All thiamine deficient patients in our study group were clinically asymptomatic with regard to the cardiovascular, neurological, ophthalmological, or metabolic manifestations of thiamine deficiency. Nevertheless, the significance of subclinical thiamine deficiency and its therapeutic implications in cancer patients warrants, in our opinion, special consideration:

(1) Subclinical yet physiologically significant thiamine deficiency may be detrimental to the patient's wellbeing. It may contribute, by its less evident presentations, to the development of “non-specific” annoying symptoms such as fatigue, headache, loss of appetite, sleep and mood disorders, poor coordination, and impaired cognitive performance.2

(2) Subclinical thiamine deficiency may increase the patient's vulnerability to develop overt signs of thiamine deficiency when confronted with disease and/or chemotherapy associated factors which may superimpose secondary thiamine deficiency, namely: malnutrition, malabsorption, malutilisation, hypophophataemia, hypomagnesaemia, major catabolic and physiological stress,21 and use of various concomitant drugs, for example omeprazole22 and frusemide (furosemide).23

(3) Subclinical thiamine deficiency may provoke and/or aggravate the potential grave clinical consequences of the cardiotoxic and neurotoxic adverse effects of some of the chemotherapeutic agents.

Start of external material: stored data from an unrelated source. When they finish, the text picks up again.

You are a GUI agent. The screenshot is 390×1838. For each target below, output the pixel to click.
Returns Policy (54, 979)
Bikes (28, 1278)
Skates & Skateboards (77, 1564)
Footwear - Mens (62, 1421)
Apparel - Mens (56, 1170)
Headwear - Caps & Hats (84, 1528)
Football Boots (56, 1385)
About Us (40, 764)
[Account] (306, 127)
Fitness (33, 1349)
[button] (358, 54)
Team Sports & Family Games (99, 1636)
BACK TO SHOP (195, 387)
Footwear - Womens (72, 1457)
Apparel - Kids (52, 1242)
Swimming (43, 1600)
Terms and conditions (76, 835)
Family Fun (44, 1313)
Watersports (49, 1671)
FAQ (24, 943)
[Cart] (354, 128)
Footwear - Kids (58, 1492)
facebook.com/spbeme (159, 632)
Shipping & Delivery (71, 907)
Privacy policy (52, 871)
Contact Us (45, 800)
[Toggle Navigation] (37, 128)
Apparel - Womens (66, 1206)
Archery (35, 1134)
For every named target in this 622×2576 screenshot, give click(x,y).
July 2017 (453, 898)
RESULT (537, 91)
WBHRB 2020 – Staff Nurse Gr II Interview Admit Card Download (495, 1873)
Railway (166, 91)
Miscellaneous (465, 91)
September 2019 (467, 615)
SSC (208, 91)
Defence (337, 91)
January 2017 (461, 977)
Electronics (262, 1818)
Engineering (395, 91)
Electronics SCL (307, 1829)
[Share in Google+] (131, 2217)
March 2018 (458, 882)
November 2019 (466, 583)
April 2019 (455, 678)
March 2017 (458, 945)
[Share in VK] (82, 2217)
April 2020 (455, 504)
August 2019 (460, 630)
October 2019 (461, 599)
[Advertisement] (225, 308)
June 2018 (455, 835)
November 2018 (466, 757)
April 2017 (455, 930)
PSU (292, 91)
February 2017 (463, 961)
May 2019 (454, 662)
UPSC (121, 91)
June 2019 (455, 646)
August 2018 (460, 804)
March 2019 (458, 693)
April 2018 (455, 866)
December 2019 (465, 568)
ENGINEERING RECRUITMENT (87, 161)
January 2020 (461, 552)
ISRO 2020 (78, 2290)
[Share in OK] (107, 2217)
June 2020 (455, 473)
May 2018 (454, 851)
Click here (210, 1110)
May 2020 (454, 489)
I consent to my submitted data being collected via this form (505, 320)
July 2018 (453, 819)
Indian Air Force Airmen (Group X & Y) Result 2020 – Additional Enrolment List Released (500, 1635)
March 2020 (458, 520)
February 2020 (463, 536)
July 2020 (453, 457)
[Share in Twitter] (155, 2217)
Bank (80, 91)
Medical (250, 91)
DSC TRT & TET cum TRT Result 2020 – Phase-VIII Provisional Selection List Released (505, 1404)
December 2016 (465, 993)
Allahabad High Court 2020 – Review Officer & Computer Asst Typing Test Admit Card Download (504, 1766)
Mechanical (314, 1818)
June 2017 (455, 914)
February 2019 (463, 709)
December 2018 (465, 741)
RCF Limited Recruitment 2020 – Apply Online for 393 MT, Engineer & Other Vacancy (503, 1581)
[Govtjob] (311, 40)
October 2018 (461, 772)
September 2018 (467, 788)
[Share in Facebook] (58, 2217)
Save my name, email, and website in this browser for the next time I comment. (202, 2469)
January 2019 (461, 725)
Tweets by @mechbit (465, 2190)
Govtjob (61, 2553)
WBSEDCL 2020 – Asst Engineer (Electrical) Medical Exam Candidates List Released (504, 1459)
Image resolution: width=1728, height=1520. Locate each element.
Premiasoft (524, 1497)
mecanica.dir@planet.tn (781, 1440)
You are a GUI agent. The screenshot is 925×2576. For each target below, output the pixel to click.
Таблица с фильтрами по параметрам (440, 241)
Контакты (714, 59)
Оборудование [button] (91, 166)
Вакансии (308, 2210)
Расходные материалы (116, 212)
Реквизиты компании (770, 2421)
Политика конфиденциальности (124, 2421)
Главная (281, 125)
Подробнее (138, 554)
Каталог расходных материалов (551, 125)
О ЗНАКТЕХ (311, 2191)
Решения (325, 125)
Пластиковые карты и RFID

In contrast to the liberal thiamine supplementation strategy, recommended for other groups of patients who are at risk of developing thiamine deficiency, thiamine replacement therapy in cancer patients has to be carefully balanced.

Experimental studies on ribose synthesis in cultured cervix and pancreatic carcinoma cells have indicated that ribose for nucleic acid formation is synthesised primarily through the thiamine dependent pentose phosphate pathway.24 Thus, theoretically, excessive thiamine supplementation may harbour the danger of promoting tumour cell proliferation.24

In conclusion, the presented data suggest that CLL patients may be prone to develop primary thiamine deficiency. Further studies are needed to confirm this observation, to identify the vulnerable patients groups, and to elucidate the optimal approach regarding thiamine supplementations to CLL patients.